Петрашевский принимал эти известия вместе, связывал воедино толпу на Гороховой или на Васильевском острове, кричавшую, что поймана отравительница, у которой холера в кармане, с опрокинутыми омнибусами и ружейной пальбою в Сент-Антуане и Сен-Мартене, и это соединение волновало его, невзирая на то, что уже 24 июня «Пчела» сообщала, что в Париже все кончено, и порядок восстановлен во всех частях города, и командует один Кавеньяк. Слов нет, горько было узнать про столь быстрое поражение инсургентов, но… Париж Парижем, а на самом видном месте этого номера, сразу под объявлением о высокоторжественном дне рождения его величества, в глаза било известие из Санкт-Петербурга от 23 июня:

«…Государь император по прочтении всеподданнейшего донесения… о бывшем в городе Орле 26-го минувшего мая пожаре, которым истреблено две трети этого города, и об открытии там шайки зажигателей, высочайше повелеть изволил: судить сих последних военным судом…»

…И Михаил Васильевич, волнуясь, спрашивал своих гостей, неужто встает ото сна и Россия, и, не дожидаясь ответа, сам себе возражал, что нет, что покуда не так, что в сфере быта общественного российские нравы далеко еще не предуготовлены к восприятию, а тем более к произведению перемен.

— Мы стоим на дикой почве и стараемся сперва возделать ее, наше странствие не вчера началось, не завтра оно и кончится!

Перебарывая волнение и как бы в подкрепление этих трезвых своих слов, Михаил Васильевич выхватывал наудачу другие места из газет:

— …Телеграф! Открыт Музеум императорской Академии наук… Панорама Палерма… Тут же выставлены Семь чудес света… На Александрийском театре — «Женатые повесы, или Дядюшка ищет, а племянничек рыщет», комедия-водевиль…

Это чтение остужало. Кто в Париже ходил в комедию под пальбу инсургентов… Это чтение остужало и возвращало к действительности. Не было сил оторваться, не дочитав этих выкриков газетного зазывалы. Как в кривом балаганном зеркале, отражались в них общественные запросы.

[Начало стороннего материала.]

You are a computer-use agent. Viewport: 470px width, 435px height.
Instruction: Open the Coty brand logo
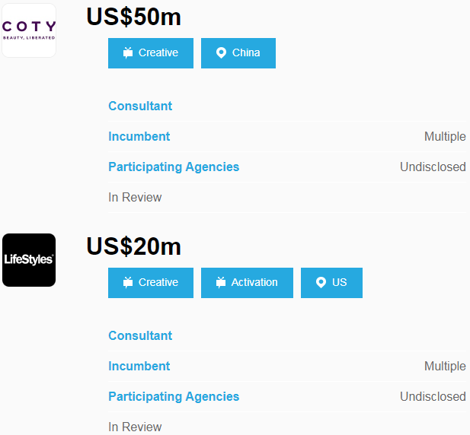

— …Библиографические объявления! В магазине русских книг Юнгмейстера на Невском проспекте у Полицейского моста продаются: Поваренная книга Авдеевой!.. Руководство к лечению холеры холодною водою! — Он не только не мог остановиться, он уже почти наслаждался этим публичным посмешищем, декламировал с пафосом: — Сочинения Александра Дюма!.. Басни И.А. Крылова, превосходно напечатанные на лучшей атласистой бумаге!